The lawsuit states that the auto-off feature is feasible and has already been implemented by some of the automakers. The plaintiffs claim that while some new vehicles are now outfitted with the auto-off system, the automakers are doing nothing to rectify older models or notify drivers about the potential safety risk.

The lawsuit asserts national claims for negligent failure to recall and unjust enrichment, as well as state claims for fraudulent concealment, violation of state consumer protection acts and breach of implied warranty, among others.

FYI—The case is Draeger et al. v. Toyota Motor Sales USA Inc. et al., case number 2:15-cv-06491, in the U.S. District Court for the Central District of California. 

Washio Employees File Suit against the App’s Spin Cycle. This week, a potential employment class action lawsuit has been filed against Washio Inc., a mobile laundry application, over allegations it pays its employees below the minimum wage. Further, the complaint claims that Washio misclassifies its standard employees as independent contractors to avoid state labor laws. Washio, Uber, Lyft—are these the new face of employment law violators?

The Washio lawsuit was filed by Akil Luqman, a former Washio employee who worked for the company between March and June picking up and delivering customer laundry. In the lawsuit, he asserts the company paid employees for each customer stop, in violation of minimum and overtime wage laws. Further, he claims the company denied rest and break periods, failed to fully reimburse work expenses and issue correct pay stubs, and classified full-time hourly workers as independent contractors.

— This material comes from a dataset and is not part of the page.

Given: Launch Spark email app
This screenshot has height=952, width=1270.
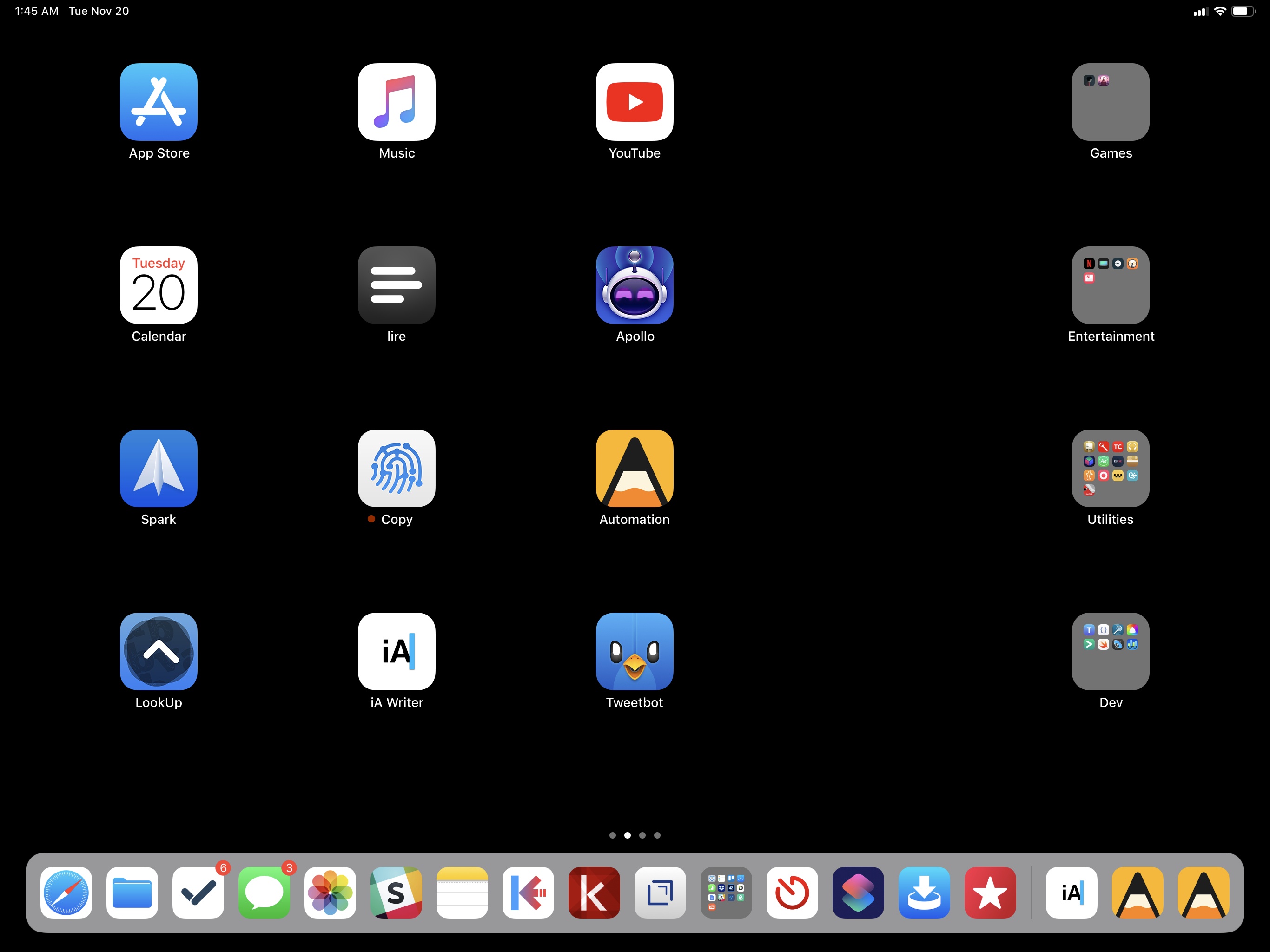Looking at the screenshot, I should 158,468.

The complaint states that Washio’s classification of its employees as independent contractors “was in fact subterfuge by [Washio] to avoid granting employee status” because the company controlled the amount, time and place of the work performed and the level of pay the plaintiffs received.

The complaint also claims that Washio was in violation of California labor law because it failed to pay overtime or provide rest periods and breaks, despite frequently scheduling employees to work more than eight hours in a day and/or 40 hours in a week.

According to the complaint, Washio still operates in violation of state and federal labor laws, and therefore, the plaintiffs are seeking a permanent injunction halting the company’s actions, and an order requiring Washio to provide the names and contact information for all current and former employees that may be included in the proposed class.

Additionally, plaintiffs are seeking unspecified damages related to lost wages, undisclosed withholdings, unpaid overtime, unreimbursed expenses, denial of proper rest and break periods, and legal fees.

Luqman is represented by Kevin T. Barnes and Gregg Lander of The Law Offices of Kevin T. Barnes. The case is Luqman v. Wash.io Inc., case number BC592428, in the Superior Court of the State of California, County of Los Angeles.

Top Settlements

Here’s One for Every Tuna Lover—Sorry—Tinned Tuna Lover. A consumer fraud class action settlement has been reached between Starkist and consumers who alleged the company under-filled some of its 5-ounce canned tuna products by several tenths of an ounce. According to federal law a 5 ounce can of tuna must contain an average of 2.84 to 3.23 ounces of tuna, depending on variety.

According to the Starkist tuna settlement, if you purchased one or more of the StarKist Products between from February 19, 2009 through October 31, 2014, you may be eligible as a class member:

One or more 5 oz. can of Chunk Light Tuna in Water,

One or more 5 oz. can of Chunk Light Tuna in Oil,

One or more 5 oz. can of Solid White Tuna in Water, or

One or more 5 oz. can of Solid White Tuna in Oil (collectively, the “StarKist Products”)

Class Members who wish to file a claim must complete the appropriate form online or by mail, which must be postmarked no later than November 20, 2015 in order to be considered for benefits.

To file a claim and learn more about the settlement visit https://www.tunalawsuit.com

Ok—That’s a wrap folks…See you at the Bar!